** Work instructions **
When the line containing "Instruction: Click England's points value 7" appears in the data below, begin copying there and stop only after the line containing "Given: Select the".

Stored records
◇ ◇ ◇ ◇ ◇
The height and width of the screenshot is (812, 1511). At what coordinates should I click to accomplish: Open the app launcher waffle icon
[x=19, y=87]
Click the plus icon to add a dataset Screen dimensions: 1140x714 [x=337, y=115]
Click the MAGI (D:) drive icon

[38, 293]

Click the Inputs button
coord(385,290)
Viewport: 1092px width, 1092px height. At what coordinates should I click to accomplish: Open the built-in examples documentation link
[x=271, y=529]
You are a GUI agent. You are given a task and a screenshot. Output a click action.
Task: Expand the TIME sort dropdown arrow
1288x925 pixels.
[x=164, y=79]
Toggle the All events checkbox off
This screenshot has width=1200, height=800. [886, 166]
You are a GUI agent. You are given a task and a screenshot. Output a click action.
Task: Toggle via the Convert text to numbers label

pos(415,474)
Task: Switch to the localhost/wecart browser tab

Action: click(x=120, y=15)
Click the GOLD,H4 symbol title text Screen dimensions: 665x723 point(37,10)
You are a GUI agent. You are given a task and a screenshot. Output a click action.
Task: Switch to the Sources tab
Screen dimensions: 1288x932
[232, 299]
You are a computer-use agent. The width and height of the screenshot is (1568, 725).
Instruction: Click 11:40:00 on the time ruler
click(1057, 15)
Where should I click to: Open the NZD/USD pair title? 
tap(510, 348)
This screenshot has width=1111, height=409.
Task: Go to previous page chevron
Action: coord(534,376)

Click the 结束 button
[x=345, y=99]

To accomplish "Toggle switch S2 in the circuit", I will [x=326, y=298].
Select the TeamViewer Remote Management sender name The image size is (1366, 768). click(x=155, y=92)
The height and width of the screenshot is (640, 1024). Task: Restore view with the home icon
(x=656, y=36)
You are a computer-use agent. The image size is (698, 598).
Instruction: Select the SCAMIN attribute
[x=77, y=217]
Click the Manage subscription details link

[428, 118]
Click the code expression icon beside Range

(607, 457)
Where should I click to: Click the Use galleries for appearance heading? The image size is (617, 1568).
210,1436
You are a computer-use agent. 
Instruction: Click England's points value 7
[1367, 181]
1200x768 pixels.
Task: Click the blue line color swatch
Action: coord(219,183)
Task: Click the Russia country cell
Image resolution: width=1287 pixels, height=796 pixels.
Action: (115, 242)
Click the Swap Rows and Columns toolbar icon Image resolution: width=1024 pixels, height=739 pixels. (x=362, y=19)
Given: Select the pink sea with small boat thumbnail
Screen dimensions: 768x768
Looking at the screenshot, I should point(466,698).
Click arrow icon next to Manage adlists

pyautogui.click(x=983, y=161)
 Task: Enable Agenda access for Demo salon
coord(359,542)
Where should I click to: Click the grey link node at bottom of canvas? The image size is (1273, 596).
◇ ◇ ◇ ◇ ◇
** Solution **
Instruction: Click England's points value 7
[1367, 181]
1200x768 pixels.
Task: Click the blue line color swatch
Action: coord(219,183)
Task: Click the Russia country cell
Image resolution: width=1287 pixels, height=796 pixels.
Action: (115, 242)
Click the Swap Rows and Columns toolbar icon Image resolution: width=1024 pixels, height=739 pixels. (x=362, y=19)
Given: Select the pink sea with small boat thumbnail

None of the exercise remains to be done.